Description
Spice-forward and celebratory.
Ingredients
Scale
- 4 lbs Meaty chicken
- 2 tbsp Lime juice, fresh
- 2 tbsp Soy sauce, reduced-sodium
- 1 tbsp Ginger, fresh, grated
- 2 tbsp: Olive oil
- 2 Garlic cloves
- 1 Onion, large
- 5 Scallions
- 2 Scotch bonnet or habanero peppers
- 1 oz Thyme, fresh
- 1 tsp Thyme, dried
- 1/4 cup Brown sugar, packed
- 1 tsp Allspice, ground
- 1 tsp Black pepper, coarsely ground
- 1/2 tsp Cloves, ground
- 1 tsp Cinnamon, ground
- 1 tbsp Kosher salt
- 1/2 tsp Nutmeg, ground
Instructions
- Whisk together lime juice and soy sauce. In a large freezer bag, toss chick with the mixture and let sit while preparing the marinade.

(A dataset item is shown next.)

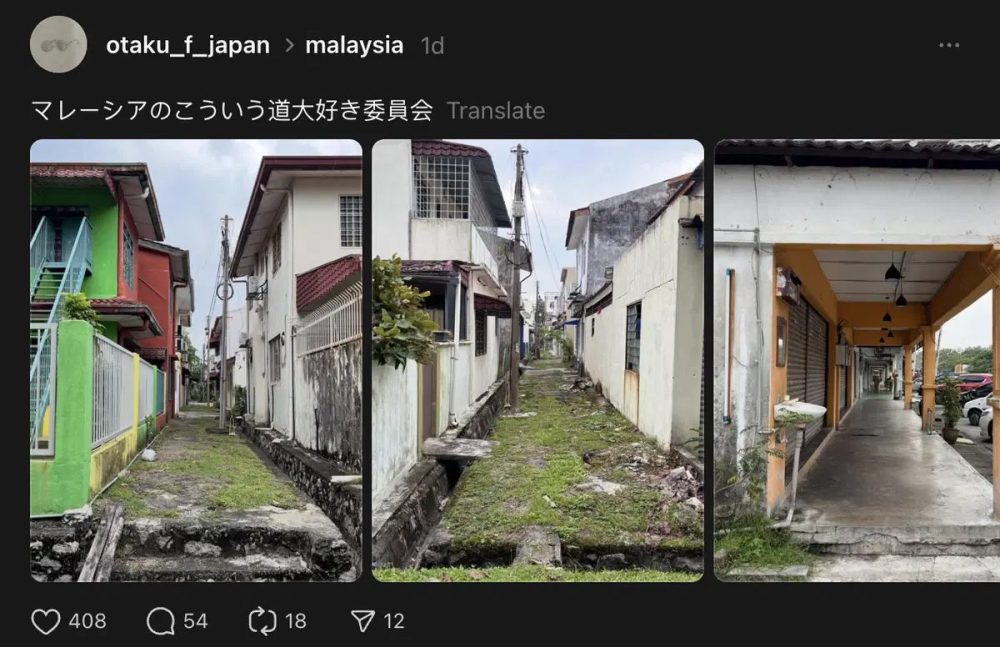Share the post with the paper plane icon

[363, 621]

- In a food processor, purée all remaining ingredients into a paste. Add a teaspoon of water if needed. When ready, add to the freezer bag. Seal carefully and toss until the chicken is coated evenly and thoroughly. Place in refrigerator overnight to marinate.

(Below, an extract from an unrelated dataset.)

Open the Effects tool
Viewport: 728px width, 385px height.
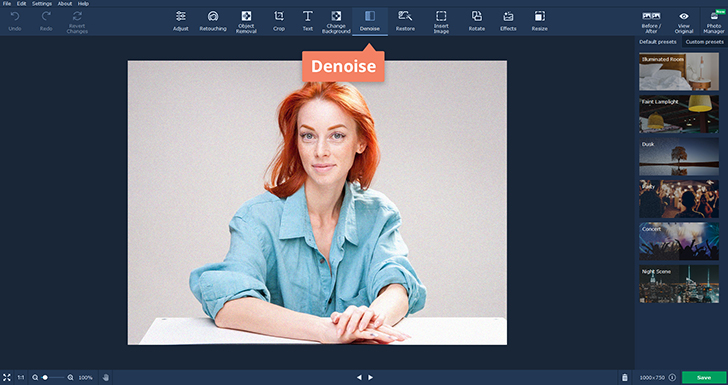click(x=508, y=21)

- About an hour before cooking time, place the chicken on a plate. Put as much sauce as possible from the bag and place it in the saucepan. Cook for 10 minutes, stirring often to prevent scorching. Use this as a basting paste or as a sauce for eating.
- Grill chicken over medium heat until done, or roast on a cooking sheet in the oven at 350 degrees for 30 to 40 minutes. Baste occasionally with extra sauce.